The platform was developed by computer scientist Ariel Procaccia, his team at Carnegie Mellon, and researchers from Harvard. Their goal was to leverage AI and decades of social choice research to facilitate collective decision making.
“There is a large amount of research at the intersection of AI and voting, in part designed to help software agents make decisions,” Procaccia tells Digital Trends. “The initial inspiration was the realization that the ‘killer app’ of this type of work is actually helping people — not software agents — make group decisions.”
To do this, Procaccia and his team developed a platform where users can create a poll, add alternative choices, and invite friends of colleagues to participate. They then split questions into two categories — subjective and objective — and developed separate methods to analyze them both.
“The ambitious primary goal here is nothing less than to transform the way people make certain types of decisions.”

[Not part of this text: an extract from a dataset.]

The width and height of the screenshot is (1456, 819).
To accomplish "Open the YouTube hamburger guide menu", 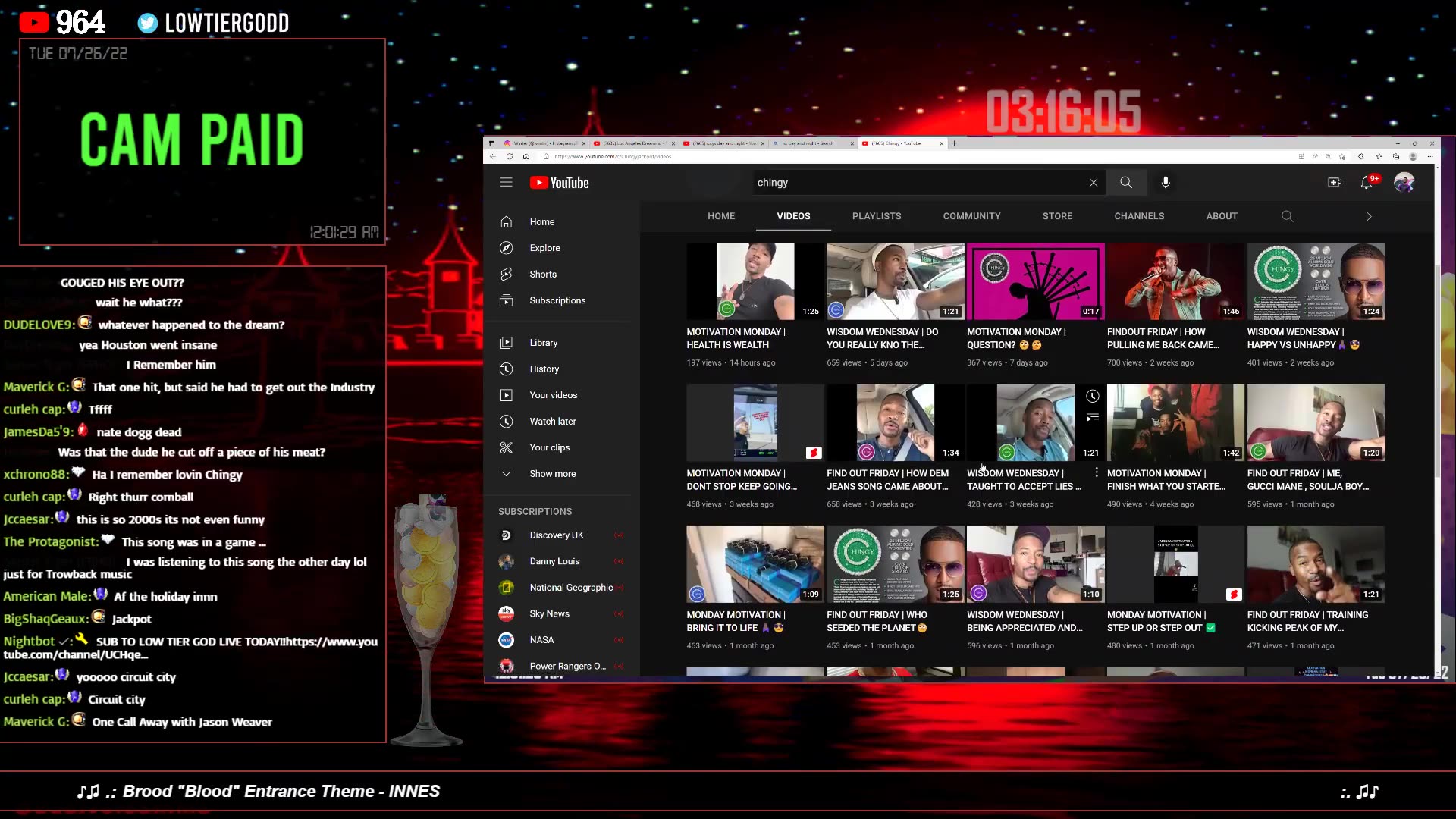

For subjective questions — such as which cafe serves the best coffee — users rank their preferences based on the amount of happiness (utility) each alternative would give them. The algorithm then skims through all possible scenarios (as utility functions) that might cause each voter to rank their alternatives as such, and chooses the outcome most preferred by the group overall. This “implicit utilitarian” voting is meant to derive the greatest happiness for the greatest number.
The calculations for objective question — for example, which company would be the best to invest in based on current revenue — are a bit trickier. There’s a quantifiably correct answer and people aren’t always well-informed, so the system itself has to uncover the objective truth through a few estimations.
“The system assumes that voters make errors in estimating the true ranking of alternatives,” Procaccia says, “and [it] finds the outcome that is mathematically guaranteed to be as close as possible to the truth.”
This mathematical guarantee is where the AI really steps in.
“For objective opinions, RoboVote builds on a large body of work in machine learning that tries to estimate the true ranking using statistical approaches, and makes it even more robust by not making any specific assumptions about how voters might make mistakes,” Procaccia says.
Procaccia isn’t shy about sharing his faith in the system. “The ambitious primary goal here is nothing less than to transform the way people make certain types of decisions,” he says.
As to whether RoboVote could help American voters come to an easy decision for today’s election — well, that seems unlikely.